Aim of the task: What the answer must contain is every line of the records, exactly, with no pictures.

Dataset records
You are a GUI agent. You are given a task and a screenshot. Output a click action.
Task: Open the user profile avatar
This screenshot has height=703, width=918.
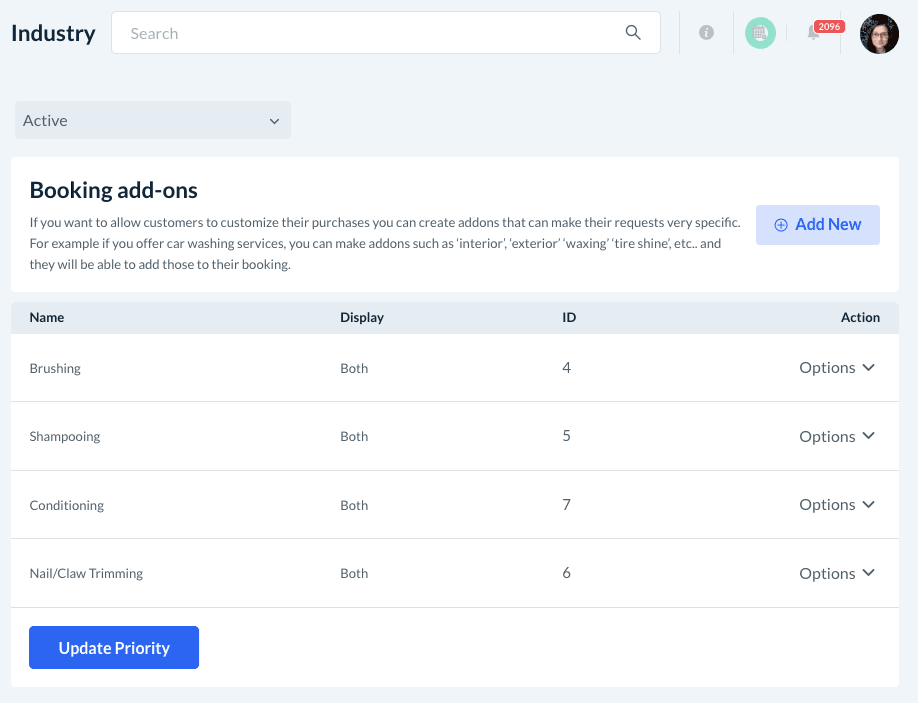pyautogui.click(x=879, y=34)
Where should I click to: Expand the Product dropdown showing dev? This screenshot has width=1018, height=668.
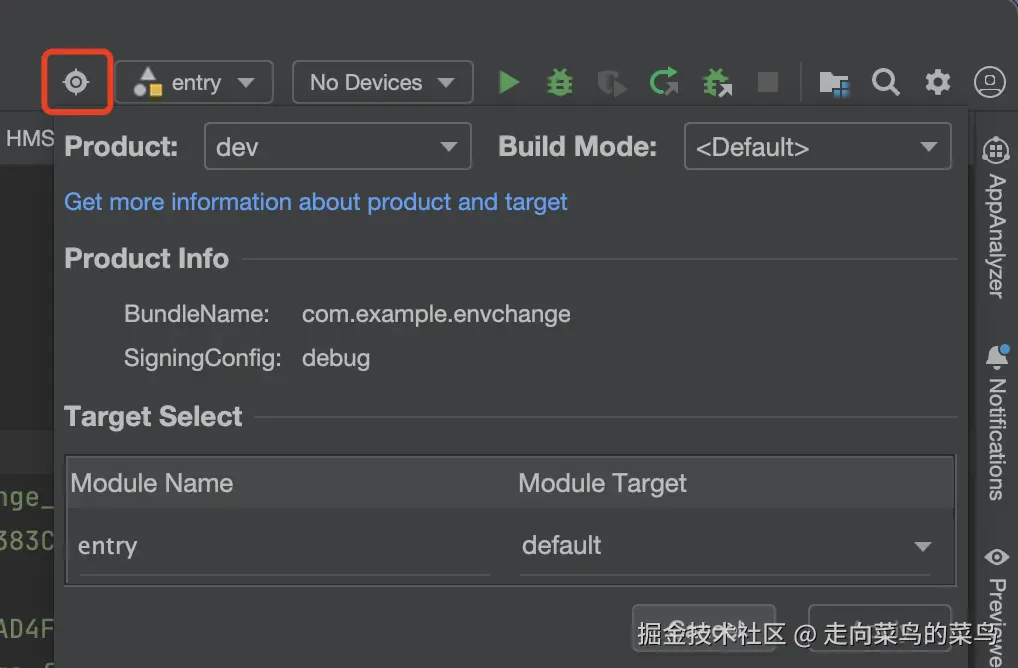(337, 147)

Written reply:
You are a GUI agent. You are given a task and a screenshot. Output a click action.
Task: Open the user profile avatar
This screenshot has height=703, width=918.
pyautogui.click(x=879, y=34)
Where should I click to: Expand the Product dropdown showing dev? This screenshot has width=1018, height=668.
(337, 147)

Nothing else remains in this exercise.